A Lacquer Incense Container (Kogo)
PROPERTY OF AN AMERICAN COLLECTOR
A Lacquer Incense Container (Kogo)

EDO PERIOD (18TH CENTURY)

Details
A Lacquer Incense Container (Kogo)
Edo period (18th century)
The square box with rounded edges and designed with pine trees on a shoreline in gold and silver hiramaki-e and shell inlays and kirigane, the surrounding areas decorated with combed waves in diagonal bands in kinji and roiro-nuri, the interior lacquered nashiji with plovers in gold hiramaki-e; pewter rims
3 x 3 x 1½in. (7.7 x 7.7 x 3.8cm.)
Provenance
Charles A. Greenfield, New York
Exhibited
Japan House Gallery, New York, "The Magnificent Three: Lacquer Netsuke and Tsuba, Selections from the Collection of Charles A. Greenfield," 1972. autumn

The Metropolitan Museum of Art, New York, "Japanese Lacquer, 1600-1900, Selections from the Charles A. Greenfield Collection," 1980.9.4--10.19

Lot Essay

PUBLISHED:
Andrew J. Pekarik, Japanese Lacquer, 1600-1900, Selections from the Charles A. Greenfield Collection, exh. cat. (New York: Metropolitan Museum of Art, 1980), fig. 35.

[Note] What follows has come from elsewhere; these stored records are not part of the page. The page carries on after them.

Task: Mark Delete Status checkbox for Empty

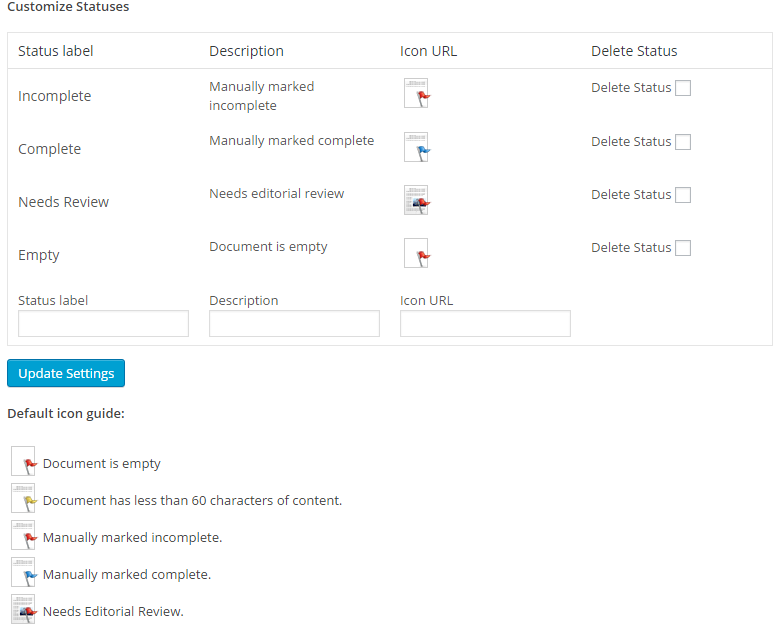Action: click(683, 248)
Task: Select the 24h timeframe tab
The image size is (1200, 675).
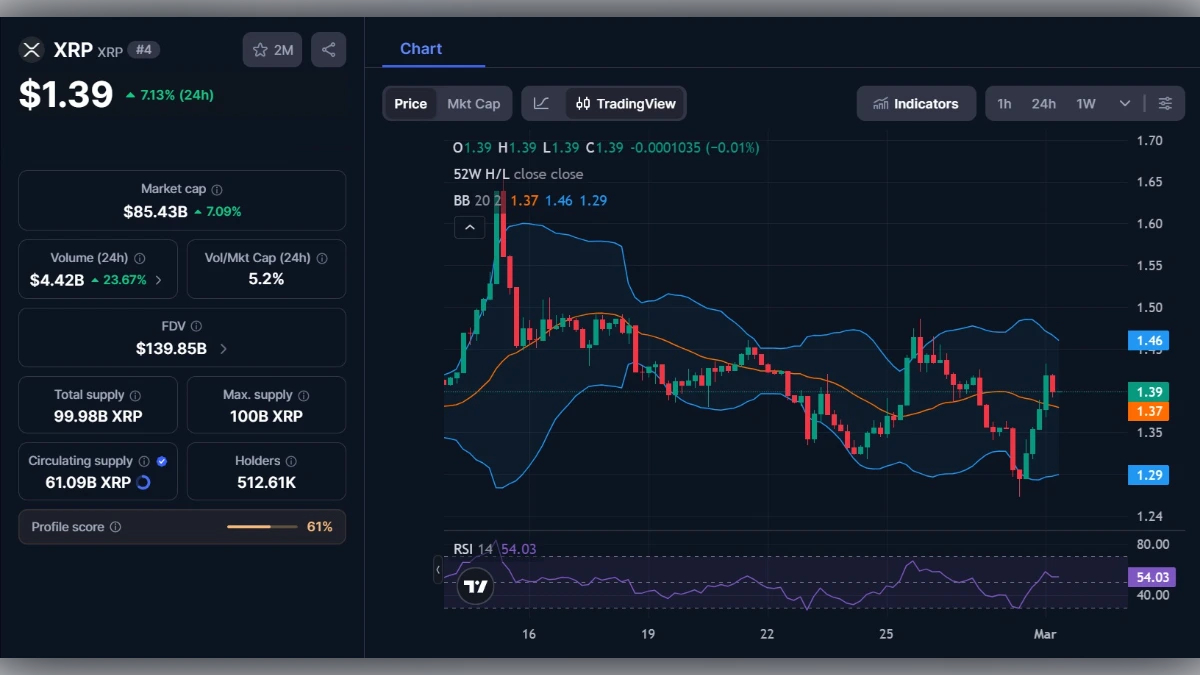Action: 1043,103
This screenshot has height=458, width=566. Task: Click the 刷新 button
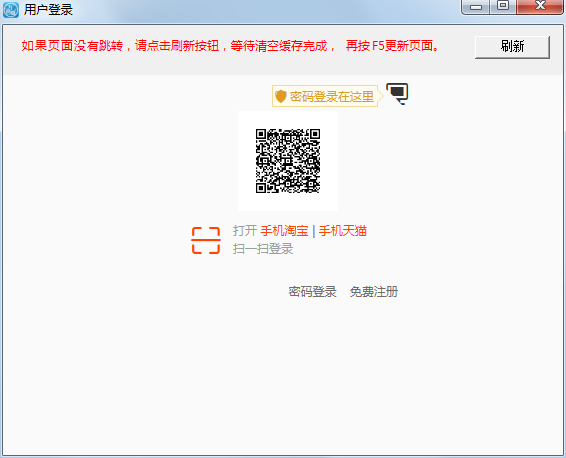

The unusual background design of this box could have been inspired by patterns found in textiles popular in 18th-century Japan. The repetitive, linear nature of the pattern may represent waves crashing against the shore and together with the plovers on the interior could be an allusion to a traditional poetry theme associated with winter.